Stored data:
================

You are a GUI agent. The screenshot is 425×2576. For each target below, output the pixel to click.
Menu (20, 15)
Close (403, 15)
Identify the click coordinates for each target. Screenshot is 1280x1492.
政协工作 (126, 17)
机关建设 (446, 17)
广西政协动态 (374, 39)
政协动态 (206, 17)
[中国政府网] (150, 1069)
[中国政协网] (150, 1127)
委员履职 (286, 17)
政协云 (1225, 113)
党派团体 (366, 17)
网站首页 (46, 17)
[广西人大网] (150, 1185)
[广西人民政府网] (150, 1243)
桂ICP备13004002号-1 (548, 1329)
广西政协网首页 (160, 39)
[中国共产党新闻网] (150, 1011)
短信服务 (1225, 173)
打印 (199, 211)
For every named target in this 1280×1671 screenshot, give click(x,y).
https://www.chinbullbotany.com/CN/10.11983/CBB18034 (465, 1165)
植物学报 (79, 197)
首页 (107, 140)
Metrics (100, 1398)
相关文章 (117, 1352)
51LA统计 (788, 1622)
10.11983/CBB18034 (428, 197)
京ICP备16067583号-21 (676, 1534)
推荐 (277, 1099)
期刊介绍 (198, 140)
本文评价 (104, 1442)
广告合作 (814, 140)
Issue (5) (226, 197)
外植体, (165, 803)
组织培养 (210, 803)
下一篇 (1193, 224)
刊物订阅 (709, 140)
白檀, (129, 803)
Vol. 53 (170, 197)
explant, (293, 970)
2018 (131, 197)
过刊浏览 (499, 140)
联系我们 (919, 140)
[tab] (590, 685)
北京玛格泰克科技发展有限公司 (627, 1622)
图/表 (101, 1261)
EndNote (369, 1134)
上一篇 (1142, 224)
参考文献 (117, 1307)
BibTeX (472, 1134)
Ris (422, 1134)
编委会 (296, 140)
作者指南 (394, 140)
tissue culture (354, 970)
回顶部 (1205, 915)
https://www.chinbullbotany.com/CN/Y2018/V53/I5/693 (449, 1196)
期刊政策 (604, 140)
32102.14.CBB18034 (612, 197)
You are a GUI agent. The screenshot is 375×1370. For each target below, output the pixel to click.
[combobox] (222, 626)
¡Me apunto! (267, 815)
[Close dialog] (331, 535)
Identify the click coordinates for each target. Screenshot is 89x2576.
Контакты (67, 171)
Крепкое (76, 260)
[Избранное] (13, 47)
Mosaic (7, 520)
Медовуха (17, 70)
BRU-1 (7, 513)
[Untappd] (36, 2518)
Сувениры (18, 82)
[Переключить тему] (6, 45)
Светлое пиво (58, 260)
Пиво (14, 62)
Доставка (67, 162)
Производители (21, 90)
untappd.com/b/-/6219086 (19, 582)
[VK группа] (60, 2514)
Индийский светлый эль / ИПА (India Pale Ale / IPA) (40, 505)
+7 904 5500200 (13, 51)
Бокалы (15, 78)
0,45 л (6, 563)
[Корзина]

================

The records above must be restated. Preserve every word.

◆ **Response box**
You are a GUI agent. The screenshot is 425×2576. For each target below, output the pixel to click.
Menu (20, 15)
Close (403, 15)
Identify the click coordinates for each target. Screenshot is 1280x1492.
政协工作 (126, 17)
机关建设 (446, 17)
广西政协动态 (374, 39)
政协动态 (206, 17)
[中国政府网] (150, 1069)
[中国政协网] (150, 1127)
委员履职 (286, 17)
政协云 (1225, 113)
党派团体 (366, 17)
网站首页 (46, 17)
[广西人大网] (150, 1185)
[广西人民政府网] (150, 1243)
桂ICP备13004002号-1 (548, 1329)
广西政协网首页 (160, 39)
[中国共产党新闻网] (150, 1011)
短信服务 (1225, 173)
打印 (199, 211)
For every named target in this 1280×1671 screenshot, give click(x,y).
https://www.chinbullbotany.com/CN/10.11983/CBB18034 (465, 1165)
植物学报 (79, 197)
首页 (107, 140)
Metrics (100, 1398)
相关文章 (117, 1352)
51LA统计 (788, 1622)
10.11983/CBB18034 (428, 197)
京ICP备16067583号-21 (676, 1534)
推荐 (277, 1099)
期刊介绍 (198, 140)
本文评价 (104, 1442)
广告合作 (814, 140)
Issue (5) (226, 197)
外植体, (165, 803)
组织培养 (210, 803)
下一篇 (1193, 224)
刊物订阅 (709, 140)
白檀, (129, 803)
Vol. 53 (170, 197)
explant, (293, 970)
2018 (131, 197)
过刊浏览 (499, 140)
联系我们 (919, 140)
[tab] (590, 685)
北京玛格泰克科技发展有限公司 (627, 1622)
图/表 (101, 1261)
EndNote (369, 1134)
上一篇 (1142, 224)
参考文献 (117, 1307)
BibTeX (472, 1134)
Ris (422, 1134)
编委会 (296, 140)
作者指南 (394, 140)
tissue culture (354, 970)
回顶部 (1205, 915)
https://www.chinbullbotany.com/CN/Y2018/V53/I5/693 (449, 1196)
期刊政策 (604, 140)
32102.14.CBB18034 (612, 197)
You are a GUI agent. The screenshot is 375×1370. For each target below, output the pixel to click.
[combobox] (222, 626)
¡Me apunto! (267, 815)
[Close dialog] (331, 535)
Identify the click coordinates for each target. Screenshot is 89x2576.
Контакты (67, 171)
Крепкое (76, 260)
[Избранное] (13, 47)
Mosaic (7, 520)
Медовуха (17, 70)
BRU-1 (7, 513)
[Untappd] (36, 2518)
Сувениры (18, 82)
[Переключить тему] (6, 45)
Светлое пиво (58, 260)
Пиво (14, 62)
Доставка (67, 162)
Производители (21, 90)
untappd.com/b/-/6219086 (19, 582)
[VK группа] (60, 2514)
Индийский светлый эль / ИПА (India Pale Ale / IPA) (40, 505)
+7 904 5500200 (13, 51)
Бокалы (15, 78)
0,45 л (6, 563)
[Корзина]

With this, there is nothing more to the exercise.